Jamaican activist Marcus Garvey (1887–1940) organized the Universal Negro Improvement Association in Harlem in 1917. By the early 1920s, his program of African liberation and racial uplift had attracted millions of supporters, both in the United States and abroad. The Age of Garvey presents an expansive global history of the movement that came to be known as Garveyism. Offering a groundbreaking new interpretation of global black politics between the First and Second World Wars, Adam Ewing charts Garveyism’s emergence, its remarkable global transmission, and its influence in the responses among African descendants to white supremacy and colonial rule in Africa, the Caribbean, and the United States.

The United States of America originated as a slave society, holding millions of Africans and their descendants in bondage, and remained so until a civil war took the lives of a half million soldiers, some once slaves themselves.

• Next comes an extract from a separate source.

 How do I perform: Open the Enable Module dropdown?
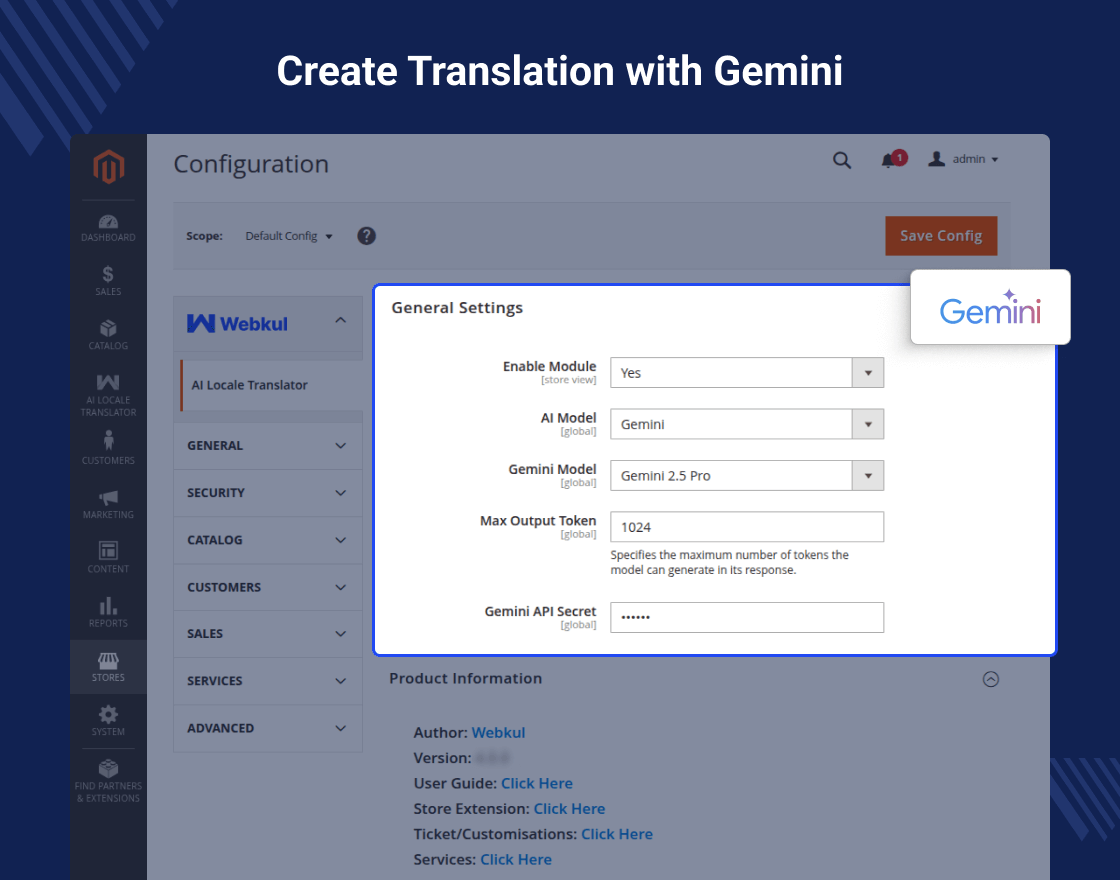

Standing Soldiers, Kneeling Slaves explores how that history of slavery and its violent end was told in public space—specifically in the sculptural monuments that increasingly came to dominate streets, parks, and town squares in nineteenth-century America. Here Kirk Savage shows how the greatest era of monument building in American history arose amidst struggles over race, gender, and collective memory. As men and women North and South fought to define the war’s legacy in monumental art, they reshaped the cultural landscape of American nationalism.

Standing Soldiers, Kneeling Slaves, the first sustained investigation of monument building as a process of national and racial definition, probes a host of fascinating questions: How was slavery to be explained without exploding the myth of a “united” people? How did notions of heroism become racialized? And more generally, who is represented in and by monumental space? How are particular visions of history constructed by public monuments? As debates rage around the status of Civil War monuments in public spaces around the country, these questions have never been more relevant. An updated edition, forthcoming in fall 2018, will feature a new introduction from the author addressing these debates.